Por este acordo, é estabelecido um controle por parte da Agência Internacional de Energia Atômica sobre o programa nuclear do Irã, para impedir que o país desenvolva a bomba atômica. Em troca, o Ocidente levantaria as ações econômicas que teriam sido impostos aquele país. Este acordo está em vigência e segundo a ONU, o Irã está cumprindo os seus parâmetros. No entanto, o presidente Donald Trump está disposto a romper com este acordo. Trump disse isso quando Emmanuel Macron visitou à Casa Branca no último dia 24 de abril. Macron, porém, está disposto a seguir com o cumprimento do acordo, conforme comunicou ao presidente iraniano. Macron tem o apoio do presidente da Rússia. Vladimir Putin.

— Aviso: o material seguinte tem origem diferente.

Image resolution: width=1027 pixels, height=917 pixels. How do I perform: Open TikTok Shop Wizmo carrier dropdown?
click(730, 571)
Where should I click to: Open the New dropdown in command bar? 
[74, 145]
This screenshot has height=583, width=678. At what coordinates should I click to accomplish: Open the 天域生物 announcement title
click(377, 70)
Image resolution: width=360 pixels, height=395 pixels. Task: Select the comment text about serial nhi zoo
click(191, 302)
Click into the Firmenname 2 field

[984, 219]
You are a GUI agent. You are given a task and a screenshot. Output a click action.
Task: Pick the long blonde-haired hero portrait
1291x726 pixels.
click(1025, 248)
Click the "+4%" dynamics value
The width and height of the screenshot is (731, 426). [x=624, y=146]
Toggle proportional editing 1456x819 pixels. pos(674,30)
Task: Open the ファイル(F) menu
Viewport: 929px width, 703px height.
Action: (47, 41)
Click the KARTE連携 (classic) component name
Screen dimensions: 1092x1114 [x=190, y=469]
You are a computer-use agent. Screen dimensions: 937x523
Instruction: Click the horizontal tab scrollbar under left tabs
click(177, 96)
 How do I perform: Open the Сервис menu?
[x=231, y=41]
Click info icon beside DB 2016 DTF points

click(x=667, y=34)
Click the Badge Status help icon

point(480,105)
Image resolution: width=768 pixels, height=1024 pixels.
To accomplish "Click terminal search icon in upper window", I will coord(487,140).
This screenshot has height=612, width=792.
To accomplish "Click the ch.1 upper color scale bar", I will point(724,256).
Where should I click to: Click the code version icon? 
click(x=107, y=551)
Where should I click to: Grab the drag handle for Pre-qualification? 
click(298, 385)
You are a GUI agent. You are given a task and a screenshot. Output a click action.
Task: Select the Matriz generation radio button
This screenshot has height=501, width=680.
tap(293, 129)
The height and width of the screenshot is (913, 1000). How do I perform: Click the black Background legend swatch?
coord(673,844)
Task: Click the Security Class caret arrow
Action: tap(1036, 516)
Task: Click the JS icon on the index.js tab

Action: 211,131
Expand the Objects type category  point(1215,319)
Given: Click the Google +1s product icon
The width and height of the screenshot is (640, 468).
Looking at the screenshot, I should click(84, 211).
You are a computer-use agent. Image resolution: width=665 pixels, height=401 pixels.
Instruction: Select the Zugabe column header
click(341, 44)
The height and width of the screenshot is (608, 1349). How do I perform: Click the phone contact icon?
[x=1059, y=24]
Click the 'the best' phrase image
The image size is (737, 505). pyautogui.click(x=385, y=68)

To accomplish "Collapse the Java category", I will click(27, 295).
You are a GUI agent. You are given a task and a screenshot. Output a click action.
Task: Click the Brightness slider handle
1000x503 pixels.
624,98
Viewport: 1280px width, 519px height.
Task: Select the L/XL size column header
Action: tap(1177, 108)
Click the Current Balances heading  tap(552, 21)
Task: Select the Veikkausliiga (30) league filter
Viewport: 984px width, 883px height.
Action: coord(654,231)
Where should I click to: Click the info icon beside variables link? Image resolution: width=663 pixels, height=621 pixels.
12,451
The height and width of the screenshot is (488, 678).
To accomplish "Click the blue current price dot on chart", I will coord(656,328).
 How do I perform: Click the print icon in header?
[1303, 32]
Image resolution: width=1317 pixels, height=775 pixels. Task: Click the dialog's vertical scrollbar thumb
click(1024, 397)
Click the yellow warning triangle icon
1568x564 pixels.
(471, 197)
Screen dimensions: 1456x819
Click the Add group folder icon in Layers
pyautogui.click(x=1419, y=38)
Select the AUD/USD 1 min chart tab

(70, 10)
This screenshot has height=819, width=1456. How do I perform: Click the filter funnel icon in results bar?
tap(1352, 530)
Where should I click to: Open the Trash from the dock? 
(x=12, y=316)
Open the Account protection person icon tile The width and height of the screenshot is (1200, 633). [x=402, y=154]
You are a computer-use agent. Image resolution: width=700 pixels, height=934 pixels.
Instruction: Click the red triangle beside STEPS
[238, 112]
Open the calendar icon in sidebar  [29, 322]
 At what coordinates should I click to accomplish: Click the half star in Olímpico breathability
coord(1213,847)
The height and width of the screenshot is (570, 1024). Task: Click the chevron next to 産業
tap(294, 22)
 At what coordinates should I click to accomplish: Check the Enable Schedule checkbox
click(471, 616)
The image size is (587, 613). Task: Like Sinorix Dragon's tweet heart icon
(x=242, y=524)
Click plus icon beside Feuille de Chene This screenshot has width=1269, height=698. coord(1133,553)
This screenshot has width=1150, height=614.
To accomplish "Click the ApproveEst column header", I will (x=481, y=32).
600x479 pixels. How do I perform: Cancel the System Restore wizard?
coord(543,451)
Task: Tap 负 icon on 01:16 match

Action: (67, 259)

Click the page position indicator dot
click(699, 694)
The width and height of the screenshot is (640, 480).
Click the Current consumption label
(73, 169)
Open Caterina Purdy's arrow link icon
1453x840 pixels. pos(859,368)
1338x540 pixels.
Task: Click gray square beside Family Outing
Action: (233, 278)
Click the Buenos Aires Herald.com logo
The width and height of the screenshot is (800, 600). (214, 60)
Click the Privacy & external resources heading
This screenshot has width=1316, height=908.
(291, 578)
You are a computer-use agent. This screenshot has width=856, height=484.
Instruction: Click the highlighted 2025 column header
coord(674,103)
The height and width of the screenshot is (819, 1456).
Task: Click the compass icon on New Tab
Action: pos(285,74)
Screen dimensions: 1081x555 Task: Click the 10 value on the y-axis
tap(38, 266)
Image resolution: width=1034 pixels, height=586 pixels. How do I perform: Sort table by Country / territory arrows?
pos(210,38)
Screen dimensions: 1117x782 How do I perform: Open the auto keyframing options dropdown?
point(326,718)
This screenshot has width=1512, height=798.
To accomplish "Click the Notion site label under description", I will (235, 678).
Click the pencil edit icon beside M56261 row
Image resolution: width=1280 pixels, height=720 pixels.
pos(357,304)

Em conversa telefônica que durou mais de uma hora, segundo o Palácio do Eliseu, Macron propôs ao presidente iraniano, que as discussões se ampliem para cobrir três outros assuntos que afirma serem indispensáveis: o programa de mísseis de Teerã, as atividades nucleares do Irã depois de 20205 e a crise regional do Oriente Médio. Este em 2025, é porque o acordo cobre o período até lá. A preocupação é o que será feito depois disso. Já o Irã, disse que não aceitará mais nenhuma nova condição, além dos compromissos já firmados.
E o presidente israelense, Benjamin Netanyahu afirmou na segunda-feira (30 de abril), que Israel dispõe de novas provas conclusivas da existência de um programa secreto iraniano, destinado a desenvolver armas nucleares.